Family of man killed by hit-and-run drivers in Dallas searching for answers
DALLAS - Dallas police are looking for drivers of two separate vehicles that each struck a man in West Oak Cliff.
That man, 50-year-old Reynaldo Escalante, died from his injuries.
It took place last month, but his family was just notified this week.
"I get a call from my uncle that my dad has died, passed away," Escalante’s daughter, Erica Hernandez, said.
Family members Escalante said they’ve learned their loved one is who was struck by not just one, but two vehicles along Fort Worth Avenue during the early morning hours of September 24.
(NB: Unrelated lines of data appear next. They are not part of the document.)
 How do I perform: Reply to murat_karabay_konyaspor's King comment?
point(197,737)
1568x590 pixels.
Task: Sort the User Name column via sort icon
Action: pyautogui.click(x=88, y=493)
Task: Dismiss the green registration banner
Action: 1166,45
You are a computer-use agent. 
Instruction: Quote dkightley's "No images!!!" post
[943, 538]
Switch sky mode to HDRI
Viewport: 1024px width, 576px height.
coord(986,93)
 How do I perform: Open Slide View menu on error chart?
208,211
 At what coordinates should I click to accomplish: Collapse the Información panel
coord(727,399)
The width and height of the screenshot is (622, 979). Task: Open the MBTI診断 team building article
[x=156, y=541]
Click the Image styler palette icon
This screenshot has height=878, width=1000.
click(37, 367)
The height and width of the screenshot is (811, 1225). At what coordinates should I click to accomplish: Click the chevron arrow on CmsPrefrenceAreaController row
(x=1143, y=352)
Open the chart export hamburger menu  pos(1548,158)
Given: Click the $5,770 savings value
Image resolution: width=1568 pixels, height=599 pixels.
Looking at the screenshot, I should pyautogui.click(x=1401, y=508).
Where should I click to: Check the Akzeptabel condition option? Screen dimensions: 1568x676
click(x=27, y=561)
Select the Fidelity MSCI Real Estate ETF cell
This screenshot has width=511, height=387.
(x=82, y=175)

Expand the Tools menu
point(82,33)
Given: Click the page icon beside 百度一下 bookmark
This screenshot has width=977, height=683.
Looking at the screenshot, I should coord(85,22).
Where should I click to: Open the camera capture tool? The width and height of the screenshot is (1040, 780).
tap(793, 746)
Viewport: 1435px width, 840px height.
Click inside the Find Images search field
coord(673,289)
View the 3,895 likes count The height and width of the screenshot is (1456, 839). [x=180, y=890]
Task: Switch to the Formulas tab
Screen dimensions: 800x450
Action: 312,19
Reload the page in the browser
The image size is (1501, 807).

"There’s just a lot of questions," Hernandez said.
Neither driver stopped, according to Dallas police.
"If you know the car, if you know something, like, please say something because he’s a human being," Hernandez added.
Dallas police said someone was driving an unknown vehicle westbound in the far-right lane, when it struck Escalante, who was not in a crosswalk.
"He grew up over there," Hernandez said. "The fact that he’s out and about in that area is not unusual."
The driver of that vehicle fled.
Witnesses stopped to assist when he was struck a second time by a red Chevy Cruz. That vehicle also fled.
RELATED: Dallas police searching for drivers who fled fatal auto-pedestrian crash
"You know, accidents happen, I get that," Hernandez said. "It’s 1:30 in the morning, that it happens, it’s 1 a.m., so it’s dark, I get that."
But Escalante’s daughter said there’s no excuse not to stop.
"And people are selfish enough to choose themselves," she added.
Escalante’s daughter said it took investigators several weeks to identify him because he did not have an ID on him.
His family said it was common to go several weeks without hearing from Escalante, a handyman who bounced around.
"When he came, he just popped up, said, ‘Hey, how are you doing?’ And then left. Never had a phone on him, so we just see him when we see him," Hernandez explained.
They hope anyone who can help track down the drivers who were involved will call police.
"I had a lot of questions, a lot of emotions," Hernandez said.